*Written problem*
Please repeat the Rock Band Blitz text below word for word, in full.

*Page*
┌────────

See also the Facebook companion app Rock Band World.


Rock Band Blitz contains examples of:

  • Adam Smith Hates Your Guts: In this game, you earn coins by completing songs based on your star rating, or winning player challenges. However, you need coins to buy the use of powerups each time you played a song (even if you restarted a song!), and in most cases, it was impossible to five- or gold-star a song if you didn't use powerups. In the game's original release, the rate of reward-to-cost was rather low, requiring players to either face off against each other or completing challenges via the Facebook application. About a week or so after release, Harmonix slightly lowered the cost of power-up payments, averting the economy problem.
  • Big Rock Ending: So you thought that songs with a Big Rock Ending bonus require you just to whale on the buttons? Nope. They're charted as normal notes. Granted, the ending of the song doesn't matter as much as the rest of the song (in terms of scoring), but a veteran Rock Band player can be caught off-guard when they realize there's notes instead.

└────────

(Rows from a dataset)

┌────────

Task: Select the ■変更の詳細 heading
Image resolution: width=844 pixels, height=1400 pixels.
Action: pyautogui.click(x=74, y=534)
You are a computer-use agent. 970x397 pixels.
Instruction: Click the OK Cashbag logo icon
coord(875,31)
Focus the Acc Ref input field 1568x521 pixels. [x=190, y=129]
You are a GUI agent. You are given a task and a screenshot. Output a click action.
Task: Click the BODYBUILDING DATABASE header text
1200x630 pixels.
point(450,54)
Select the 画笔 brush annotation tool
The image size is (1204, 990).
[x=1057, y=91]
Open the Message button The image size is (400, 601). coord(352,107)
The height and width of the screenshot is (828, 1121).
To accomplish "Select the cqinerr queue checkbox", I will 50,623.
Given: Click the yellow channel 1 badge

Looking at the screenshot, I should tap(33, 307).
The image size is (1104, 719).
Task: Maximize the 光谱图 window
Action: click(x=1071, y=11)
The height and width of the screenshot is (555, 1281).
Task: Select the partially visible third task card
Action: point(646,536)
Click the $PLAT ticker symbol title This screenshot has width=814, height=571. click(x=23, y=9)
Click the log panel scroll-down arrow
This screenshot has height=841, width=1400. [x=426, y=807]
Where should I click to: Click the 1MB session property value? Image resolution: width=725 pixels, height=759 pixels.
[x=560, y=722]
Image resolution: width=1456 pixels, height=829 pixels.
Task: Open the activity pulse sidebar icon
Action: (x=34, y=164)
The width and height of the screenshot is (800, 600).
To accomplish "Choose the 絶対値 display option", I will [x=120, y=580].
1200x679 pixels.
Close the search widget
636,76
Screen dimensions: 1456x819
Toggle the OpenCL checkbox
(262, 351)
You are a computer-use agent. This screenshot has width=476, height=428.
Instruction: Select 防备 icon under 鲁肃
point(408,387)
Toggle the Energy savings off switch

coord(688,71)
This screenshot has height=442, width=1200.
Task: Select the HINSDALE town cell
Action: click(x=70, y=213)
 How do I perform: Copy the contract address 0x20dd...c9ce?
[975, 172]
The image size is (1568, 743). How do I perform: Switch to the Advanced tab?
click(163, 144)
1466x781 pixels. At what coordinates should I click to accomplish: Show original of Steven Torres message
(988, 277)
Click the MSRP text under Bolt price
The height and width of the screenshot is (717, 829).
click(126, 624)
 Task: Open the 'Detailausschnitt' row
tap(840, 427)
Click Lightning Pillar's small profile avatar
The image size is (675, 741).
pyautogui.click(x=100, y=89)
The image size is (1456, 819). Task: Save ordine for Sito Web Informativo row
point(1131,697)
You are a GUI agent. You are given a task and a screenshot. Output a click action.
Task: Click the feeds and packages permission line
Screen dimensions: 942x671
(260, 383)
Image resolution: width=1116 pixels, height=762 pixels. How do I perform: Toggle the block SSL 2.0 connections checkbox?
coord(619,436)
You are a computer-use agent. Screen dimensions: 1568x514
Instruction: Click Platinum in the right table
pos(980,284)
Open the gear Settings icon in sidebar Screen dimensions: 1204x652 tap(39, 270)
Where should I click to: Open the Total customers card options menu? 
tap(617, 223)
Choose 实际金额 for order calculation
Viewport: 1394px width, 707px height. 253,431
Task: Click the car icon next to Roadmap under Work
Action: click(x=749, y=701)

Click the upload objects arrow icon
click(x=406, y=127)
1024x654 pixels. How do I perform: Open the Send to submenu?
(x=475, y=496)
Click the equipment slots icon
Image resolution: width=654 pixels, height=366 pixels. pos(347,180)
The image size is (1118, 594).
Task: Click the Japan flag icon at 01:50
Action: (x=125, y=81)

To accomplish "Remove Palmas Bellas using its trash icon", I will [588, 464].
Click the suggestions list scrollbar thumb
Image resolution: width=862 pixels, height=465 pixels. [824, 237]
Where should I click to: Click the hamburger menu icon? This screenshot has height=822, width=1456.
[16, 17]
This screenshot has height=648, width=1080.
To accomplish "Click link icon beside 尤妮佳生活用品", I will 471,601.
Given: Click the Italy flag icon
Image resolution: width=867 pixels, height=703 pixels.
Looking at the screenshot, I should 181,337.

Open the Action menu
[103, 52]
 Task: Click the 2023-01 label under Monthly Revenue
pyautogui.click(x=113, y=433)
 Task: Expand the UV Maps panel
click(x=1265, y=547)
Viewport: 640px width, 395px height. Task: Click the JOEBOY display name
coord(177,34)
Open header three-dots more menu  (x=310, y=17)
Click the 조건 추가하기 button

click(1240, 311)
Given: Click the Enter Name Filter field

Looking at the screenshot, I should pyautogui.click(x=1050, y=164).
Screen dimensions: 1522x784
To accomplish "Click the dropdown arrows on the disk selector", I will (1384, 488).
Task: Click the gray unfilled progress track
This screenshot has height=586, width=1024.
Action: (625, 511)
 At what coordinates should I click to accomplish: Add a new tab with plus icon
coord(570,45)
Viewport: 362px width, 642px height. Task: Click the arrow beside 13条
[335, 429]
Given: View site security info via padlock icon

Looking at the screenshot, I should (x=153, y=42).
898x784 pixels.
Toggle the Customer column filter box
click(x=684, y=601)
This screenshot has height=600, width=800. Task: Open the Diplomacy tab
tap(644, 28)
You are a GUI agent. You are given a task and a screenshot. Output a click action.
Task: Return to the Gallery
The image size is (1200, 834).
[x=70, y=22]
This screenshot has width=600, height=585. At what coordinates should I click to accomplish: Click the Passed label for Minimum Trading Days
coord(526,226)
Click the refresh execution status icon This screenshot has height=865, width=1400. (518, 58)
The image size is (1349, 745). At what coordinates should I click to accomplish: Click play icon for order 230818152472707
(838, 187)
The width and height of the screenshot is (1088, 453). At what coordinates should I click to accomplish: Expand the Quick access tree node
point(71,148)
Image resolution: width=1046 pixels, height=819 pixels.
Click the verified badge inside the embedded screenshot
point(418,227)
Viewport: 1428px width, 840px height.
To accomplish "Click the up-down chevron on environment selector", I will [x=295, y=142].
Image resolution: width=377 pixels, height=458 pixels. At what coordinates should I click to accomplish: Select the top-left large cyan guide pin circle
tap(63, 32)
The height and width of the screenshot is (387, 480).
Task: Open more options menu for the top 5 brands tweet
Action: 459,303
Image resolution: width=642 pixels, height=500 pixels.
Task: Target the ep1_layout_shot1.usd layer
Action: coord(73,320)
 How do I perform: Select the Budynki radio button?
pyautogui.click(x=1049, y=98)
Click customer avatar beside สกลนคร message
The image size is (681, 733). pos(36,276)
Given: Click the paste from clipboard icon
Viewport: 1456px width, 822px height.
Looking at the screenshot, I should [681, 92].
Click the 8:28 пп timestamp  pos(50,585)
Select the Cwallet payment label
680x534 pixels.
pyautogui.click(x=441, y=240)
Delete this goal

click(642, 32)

└────────

*Answer to this task*
See also the Facebook companion app Rock Band World.


Rock Band Blitz contains examples of:

  • Adam Smith Hates Your Guts: In this game, you earn coins by completing songs based on your star rating, or winning player challenges. However, you need coins to buy the use of powerups each time you played a song (even if you restarted a song!), and in most cases, it was impossible to five- or gold-star a song if you didn't use powerups. In the game's original release, the rate of reward-to-cost was rather low, requiring players to either face off against each other or completing challenges via the Facebook application. About a week or so after release, Harmonix slightly lowered the cost of power-up payments, averting the economy problem.
  • Big Rock Ending: So you thought that songs with a Big Rock Ending bonus require you just to whale on the buttons? Nope. They're charted as normal notes. Granted, the ending of the song doesn't matter as much as the rest of the song (in terms of scoring), but a veteran Rock Band player can be caught off-guard when they realize there's notes instead.